Supporting Component

Learning

Every run reflects on itself and feeds the next.

Every run ends with the system asking three questions: what worked, what didn’t, and what a smarter version of it would have done. The answers don’t just sit in a log. They change the next run.

Why it exists

Finishing a task tells you nothing about whether the approach was any good. A system that never looks back repeats the same mistake forever, politely, at speed. Reflection is what turns one hard session into a permanent upgrade instead of a story you tell twice.

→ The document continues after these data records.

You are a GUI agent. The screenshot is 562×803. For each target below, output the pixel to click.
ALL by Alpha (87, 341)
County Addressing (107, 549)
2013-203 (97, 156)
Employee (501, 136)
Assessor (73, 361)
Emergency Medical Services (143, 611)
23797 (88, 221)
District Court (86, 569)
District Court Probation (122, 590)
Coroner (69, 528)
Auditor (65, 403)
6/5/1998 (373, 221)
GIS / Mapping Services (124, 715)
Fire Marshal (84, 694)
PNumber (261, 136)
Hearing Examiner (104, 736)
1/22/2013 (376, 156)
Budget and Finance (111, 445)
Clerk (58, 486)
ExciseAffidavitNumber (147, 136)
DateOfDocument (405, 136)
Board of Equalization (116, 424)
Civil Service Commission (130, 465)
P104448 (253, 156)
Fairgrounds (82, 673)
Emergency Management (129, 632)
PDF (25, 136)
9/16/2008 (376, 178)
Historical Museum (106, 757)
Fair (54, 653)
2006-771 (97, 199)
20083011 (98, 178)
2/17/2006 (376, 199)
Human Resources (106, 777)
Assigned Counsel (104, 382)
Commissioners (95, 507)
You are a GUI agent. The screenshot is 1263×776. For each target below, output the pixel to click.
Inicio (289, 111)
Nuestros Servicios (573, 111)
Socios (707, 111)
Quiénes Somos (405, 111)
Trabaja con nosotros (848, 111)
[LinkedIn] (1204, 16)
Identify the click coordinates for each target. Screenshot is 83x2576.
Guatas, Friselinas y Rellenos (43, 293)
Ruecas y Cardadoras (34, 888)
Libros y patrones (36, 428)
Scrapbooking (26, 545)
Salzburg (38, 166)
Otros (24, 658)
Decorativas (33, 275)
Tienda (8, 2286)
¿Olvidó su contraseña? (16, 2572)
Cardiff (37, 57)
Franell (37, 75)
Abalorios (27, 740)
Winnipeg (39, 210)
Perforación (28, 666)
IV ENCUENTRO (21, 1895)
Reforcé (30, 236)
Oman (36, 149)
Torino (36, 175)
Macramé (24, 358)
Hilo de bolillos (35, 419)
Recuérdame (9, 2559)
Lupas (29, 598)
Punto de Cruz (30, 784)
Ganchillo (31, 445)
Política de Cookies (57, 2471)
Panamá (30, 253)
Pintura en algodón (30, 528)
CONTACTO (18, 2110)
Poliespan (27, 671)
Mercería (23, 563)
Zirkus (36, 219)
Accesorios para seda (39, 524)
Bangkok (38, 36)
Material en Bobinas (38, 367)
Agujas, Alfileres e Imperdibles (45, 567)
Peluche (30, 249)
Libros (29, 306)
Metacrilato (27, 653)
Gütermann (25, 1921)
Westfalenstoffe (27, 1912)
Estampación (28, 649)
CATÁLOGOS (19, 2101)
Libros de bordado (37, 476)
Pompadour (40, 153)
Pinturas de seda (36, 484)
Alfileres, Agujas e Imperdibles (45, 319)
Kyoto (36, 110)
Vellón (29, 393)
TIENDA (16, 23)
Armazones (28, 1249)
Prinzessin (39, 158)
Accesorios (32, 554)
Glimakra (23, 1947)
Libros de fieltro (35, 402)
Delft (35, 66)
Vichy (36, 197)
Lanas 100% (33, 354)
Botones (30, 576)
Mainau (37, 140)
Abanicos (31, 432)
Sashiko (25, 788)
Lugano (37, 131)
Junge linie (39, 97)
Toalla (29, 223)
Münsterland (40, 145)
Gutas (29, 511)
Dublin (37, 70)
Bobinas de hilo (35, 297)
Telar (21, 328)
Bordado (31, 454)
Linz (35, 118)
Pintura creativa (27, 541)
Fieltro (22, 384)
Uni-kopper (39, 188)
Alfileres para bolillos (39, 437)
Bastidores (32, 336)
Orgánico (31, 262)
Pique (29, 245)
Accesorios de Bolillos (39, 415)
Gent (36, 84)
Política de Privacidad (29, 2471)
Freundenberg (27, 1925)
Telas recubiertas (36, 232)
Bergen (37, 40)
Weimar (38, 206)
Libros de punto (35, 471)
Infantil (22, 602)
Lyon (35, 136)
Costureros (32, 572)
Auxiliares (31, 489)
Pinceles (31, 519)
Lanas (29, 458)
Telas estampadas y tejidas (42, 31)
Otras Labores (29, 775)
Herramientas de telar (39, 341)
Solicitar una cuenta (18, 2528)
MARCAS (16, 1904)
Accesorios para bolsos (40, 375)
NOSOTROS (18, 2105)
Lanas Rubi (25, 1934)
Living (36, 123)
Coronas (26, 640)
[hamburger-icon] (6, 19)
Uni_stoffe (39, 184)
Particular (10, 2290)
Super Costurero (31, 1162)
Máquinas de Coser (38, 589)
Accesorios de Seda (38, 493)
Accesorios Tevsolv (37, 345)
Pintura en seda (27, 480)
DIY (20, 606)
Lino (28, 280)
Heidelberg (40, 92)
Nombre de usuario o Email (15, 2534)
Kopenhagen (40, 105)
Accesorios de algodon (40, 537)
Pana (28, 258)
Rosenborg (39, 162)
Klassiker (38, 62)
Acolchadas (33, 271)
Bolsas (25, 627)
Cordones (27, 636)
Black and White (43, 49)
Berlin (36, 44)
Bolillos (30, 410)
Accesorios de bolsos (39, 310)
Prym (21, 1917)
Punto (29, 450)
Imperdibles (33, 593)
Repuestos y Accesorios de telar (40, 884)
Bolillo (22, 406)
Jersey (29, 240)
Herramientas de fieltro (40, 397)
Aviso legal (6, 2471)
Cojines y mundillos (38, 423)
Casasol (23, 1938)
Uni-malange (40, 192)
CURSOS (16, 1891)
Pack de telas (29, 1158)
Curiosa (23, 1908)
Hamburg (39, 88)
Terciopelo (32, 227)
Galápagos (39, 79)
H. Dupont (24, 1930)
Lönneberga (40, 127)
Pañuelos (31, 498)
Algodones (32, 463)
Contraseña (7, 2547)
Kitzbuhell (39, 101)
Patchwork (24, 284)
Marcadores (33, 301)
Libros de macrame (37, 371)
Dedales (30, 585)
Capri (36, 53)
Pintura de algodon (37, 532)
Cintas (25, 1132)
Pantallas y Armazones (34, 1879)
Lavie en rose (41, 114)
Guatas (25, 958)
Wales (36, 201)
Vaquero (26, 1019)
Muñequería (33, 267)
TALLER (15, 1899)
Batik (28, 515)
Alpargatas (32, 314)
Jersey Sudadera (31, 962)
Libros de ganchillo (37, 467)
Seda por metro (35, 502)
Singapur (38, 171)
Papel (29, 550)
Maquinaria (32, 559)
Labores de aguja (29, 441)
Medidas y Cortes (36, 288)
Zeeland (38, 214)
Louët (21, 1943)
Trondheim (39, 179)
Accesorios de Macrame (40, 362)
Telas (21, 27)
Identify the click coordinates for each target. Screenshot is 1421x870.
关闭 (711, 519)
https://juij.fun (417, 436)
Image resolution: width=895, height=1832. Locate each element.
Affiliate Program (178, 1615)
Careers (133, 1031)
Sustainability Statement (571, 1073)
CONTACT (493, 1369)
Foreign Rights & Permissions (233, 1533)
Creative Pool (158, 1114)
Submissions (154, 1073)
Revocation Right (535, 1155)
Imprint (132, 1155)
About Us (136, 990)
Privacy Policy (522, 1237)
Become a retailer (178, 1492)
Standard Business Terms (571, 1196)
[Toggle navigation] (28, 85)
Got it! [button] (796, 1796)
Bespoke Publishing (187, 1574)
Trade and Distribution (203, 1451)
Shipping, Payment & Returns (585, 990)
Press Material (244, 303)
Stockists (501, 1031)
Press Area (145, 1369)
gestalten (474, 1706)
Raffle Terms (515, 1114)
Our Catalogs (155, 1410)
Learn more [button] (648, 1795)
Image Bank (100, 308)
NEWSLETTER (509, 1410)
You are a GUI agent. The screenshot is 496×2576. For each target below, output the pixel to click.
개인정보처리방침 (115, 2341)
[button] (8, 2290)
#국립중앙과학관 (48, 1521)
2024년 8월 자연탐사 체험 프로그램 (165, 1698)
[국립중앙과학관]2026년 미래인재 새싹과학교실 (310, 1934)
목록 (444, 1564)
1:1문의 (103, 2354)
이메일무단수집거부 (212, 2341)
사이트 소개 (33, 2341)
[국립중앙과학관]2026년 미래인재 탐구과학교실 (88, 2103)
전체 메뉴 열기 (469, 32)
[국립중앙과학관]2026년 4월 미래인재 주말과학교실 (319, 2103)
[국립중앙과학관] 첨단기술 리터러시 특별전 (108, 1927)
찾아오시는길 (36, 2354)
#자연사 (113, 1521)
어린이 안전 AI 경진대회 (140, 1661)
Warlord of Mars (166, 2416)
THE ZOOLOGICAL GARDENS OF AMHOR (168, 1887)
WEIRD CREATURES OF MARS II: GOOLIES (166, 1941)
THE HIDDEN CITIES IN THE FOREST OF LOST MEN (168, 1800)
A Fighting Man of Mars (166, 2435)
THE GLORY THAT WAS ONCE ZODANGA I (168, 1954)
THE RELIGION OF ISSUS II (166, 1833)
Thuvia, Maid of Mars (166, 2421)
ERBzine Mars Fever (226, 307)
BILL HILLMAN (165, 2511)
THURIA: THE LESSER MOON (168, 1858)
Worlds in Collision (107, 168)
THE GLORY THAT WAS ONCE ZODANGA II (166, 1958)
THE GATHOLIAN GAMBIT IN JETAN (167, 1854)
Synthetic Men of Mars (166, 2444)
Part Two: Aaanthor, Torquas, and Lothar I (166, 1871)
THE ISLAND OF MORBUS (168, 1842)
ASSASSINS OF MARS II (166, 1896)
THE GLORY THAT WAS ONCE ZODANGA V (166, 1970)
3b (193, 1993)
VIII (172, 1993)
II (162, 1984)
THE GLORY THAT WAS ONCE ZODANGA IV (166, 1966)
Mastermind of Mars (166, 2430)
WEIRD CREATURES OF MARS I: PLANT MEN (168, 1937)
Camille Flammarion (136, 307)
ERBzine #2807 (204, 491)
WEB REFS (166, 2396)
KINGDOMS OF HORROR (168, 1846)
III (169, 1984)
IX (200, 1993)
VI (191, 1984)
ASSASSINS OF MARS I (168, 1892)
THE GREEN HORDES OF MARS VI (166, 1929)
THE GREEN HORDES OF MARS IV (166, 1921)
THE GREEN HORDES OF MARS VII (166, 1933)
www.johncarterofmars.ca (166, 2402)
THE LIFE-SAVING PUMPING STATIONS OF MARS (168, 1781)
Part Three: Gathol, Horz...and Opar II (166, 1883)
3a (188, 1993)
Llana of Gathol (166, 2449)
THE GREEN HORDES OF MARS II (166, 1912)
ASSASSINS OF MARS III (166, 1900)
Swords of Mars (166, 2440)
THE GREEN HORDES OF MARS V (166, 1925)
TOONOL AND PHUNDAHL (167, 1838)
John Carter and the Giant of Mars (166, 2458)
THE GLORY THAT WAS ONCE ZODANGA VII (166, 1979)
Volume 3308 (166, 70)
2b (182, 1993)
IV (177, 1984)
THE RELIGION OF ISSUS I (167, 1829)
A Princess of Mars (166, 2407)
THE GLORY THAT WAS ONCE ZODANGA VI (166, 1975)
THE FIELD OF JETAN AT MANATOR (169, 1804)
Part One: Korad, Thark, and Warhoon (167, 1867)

It also keeps the bar honest. A low rating isn’t noise to smooth over. It’s the most useful signal the system gets, and it earns a real post-mortem rather than a shrug. It’s cheaper to learn a lesson once than to pay for it every week.

How it works

Learning is the last of the Algorithm’s seven phases. None of it is a chore you run. The reflection fires on its own when a run ends, and your ratings are just how you already react. When a run ends, LEARN writes a short reflection into the record: what the approach got right, and where a better version would have gone instead. A one-to-ten score rides along, and anything in the bottom band triggers a full capture of the transcript, the tool calls, and a root-cause read. That full capture exists so the failure can be traced to its root later, and so a change can be found that stops the whole class of it.

Learnings sort themselves too. A tooling or config failure files under one heading; a wrong-approach or missed-the-point call files under another, so patterns don’t blur across kinds. Then individual learnings roll up. A synthesis pass reads across many ratings and finds the recurring approach error, the class of task that keeps going sideways. Above patterns sit Frames: living models of a domain like writing or deployment that the system reads before work and revises after. That’s the dual loop. The Algorithm consults the Frame on its way in and rewrites it on its way out, so taste accumulates.

Where it fits

LEARN closes the Algorithm’s loop and hands off to memory. A reflection worth keeping becomes a durable note; a Frame that’s proven out becomes something the next run reads first. So learning is the bridge between one session and the compounding archive. Memory stores what’s true now; learning changes how the system works next. The layers stack, from single events at the bottom up to the Frames on top, each level more general and slower to change than the one beneath.

This is also where the system’s honesty lives. Verification proves a task met its criteria. Learning asks the harder question of whether the criteria were the right ones, and whether next time should be run differently at all.

What it feels like

You correct the system once and it stays corrected. A rough patch on Monday shows up as a smoother path on Thursday, without you saying anything. Over weeks you notice it stops making a whole class of mistake, and starts anticipating things you used to have to spell out. The corrections you gave a month ago are still holding. It behaves less like a tool you retrain and more like someone who is genuinely getting better at the work.